-- start Article --

# 5-18,19,20-2012 flounder report



## drifterfisher (Oct 9, 2009)

Well after many many nights of depressing results,the tides are changing.:thumbup:

Many thanks to the lil tip in the right direction from a fellow member,you know who you are.:notworthy:

We went out friday night,wow what a ride.My poor lil jon boat got beat to death,had to "tack" into the waves that were crashing over the bow,really had me sweating for a little while.The wind was really howling,and we had a hard time finding calm water,but out perseverance paid off with 19 flatties.










Saturday night wasn't as good,only killed 10,and I didnt get any pics and they are already in filets.
I am very tired,worked all day friday,fished all night,got to sleep about 2 pm sat afternoon,woke up at 5 pm,went back and got home about 9 am,and now I'm writing this.


----------



## azevedo16 (Aug 18, 2010)

Very nice,last night was pretty slow I ended up with 3


----------



## Night Wing (May 16, 2011)

Good gigging trip. Lots of good eating from a trip like that.


----------



## flounderslayerman (Jun 3, 2011)

-- end Article --
-- start Information provided --

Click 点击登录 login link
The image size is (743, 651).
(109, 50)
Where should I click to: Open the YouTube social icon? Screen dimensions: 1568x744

-- end Information provided --

# What you will do
[1] In the flounder report thread, how many flounder did the first poster get on Saturday night?
[2] List the usernames that head the posts in the flounder report thread.
[3] Continue the flounder report thread from where it stops.
The material has no connection to the flounder report thread.

# Expected results
[1] 10

[2] drifterfisher, azevedo16, Night Wing, flounderslayerman

[3]
Good job!!! Your doing real good drift. You didn't give up and it's paying off.


----------



## drifterfisher (Oct 9, 2009)

I'm going to try tonight,new area I havent been to,but the tide isnt no where near what I'd like it to be.


----------



## flounderslayerman (Jun 3, 2011)

Good luck tonght. The weather should be nice and calm.


----------



## jakec (Oct 14, 2010)

sweet man nice haul


----------



## drifterfisher (Oct 9, 2009)

No fish...

Busted front end on my truck Damm dumb deer.


----------



## flounderslayerman (Jun 3, 2011)

That sucks!!! I can't go either powerpack went out on my boat. Waiting on FedEx to get here with new one so I can go stick some fish.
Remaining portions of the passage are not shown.